◆ Page text:
[start]

“It should be a great consolation to you to know that, for a while, you fulfilled your dream, and on your own terms. Do you know how few human beings ever do that?”
-Grace Hartigan in a letter to George Ciscle on June 10, 1989 after learning of the closing of the gallery. At the time, the late artist was director of MICA’s Hoffberger School of Painting.
A Singular Vision
By Linell Smith
It was clean, spare and filled with light – a space that invited you to drop in and strike up a conversation with an artist’s work.
In 1985, when George Ciscle opened his gallery on the alley-like Morton Street, he introduced many Baltimoreans to a new way of encountering art. As an artist and educator himself, Ciscle dreamed of exhibiting provocative works with themes that could knit together artists and community members – enriching everyone through the experience.
By all accounts, that is exactly what he did. Over the next four years, the former carriage house became a center for exploring the minds of both unknown and established artists through their paintings, sculpture, works on paper, hand-painted photos, ceramics, even the matchstick creations of the self-taught.
“It was a very nontraditional gallery space at time where you didn’t have that for the arts,” recalls Fred Lazarus IV, director emeritus of Maryland Institute College of Art (MICA). “George used the space as a forum to present people and artists and ideas that were really not being shown elsewhere.”
During its four-year run, the gallery featured 32 solo and 10 group exhibitions.

[end]

◆ Supplied information:
[start]

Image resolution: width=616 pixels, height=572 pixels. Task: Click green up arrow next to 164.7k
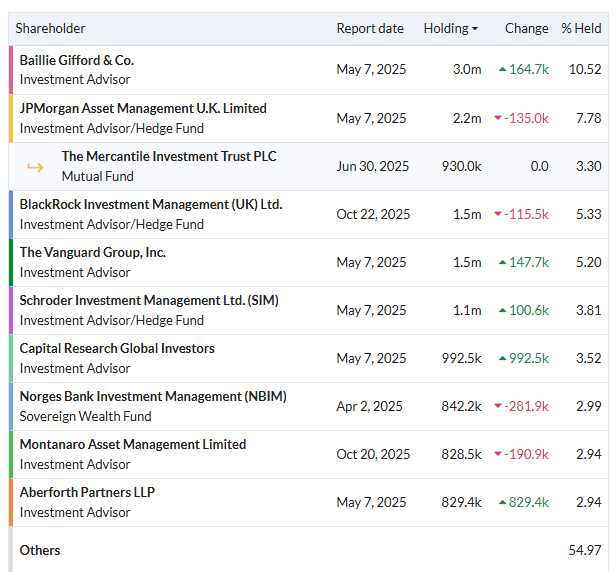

[end]

◆ Problem:
According to the article on George Ciscle's gallery, how many solo and group exhibitions did the gallery hold during its four-year run?

◆ Complete response:
32 solo and 10 group exhibitions.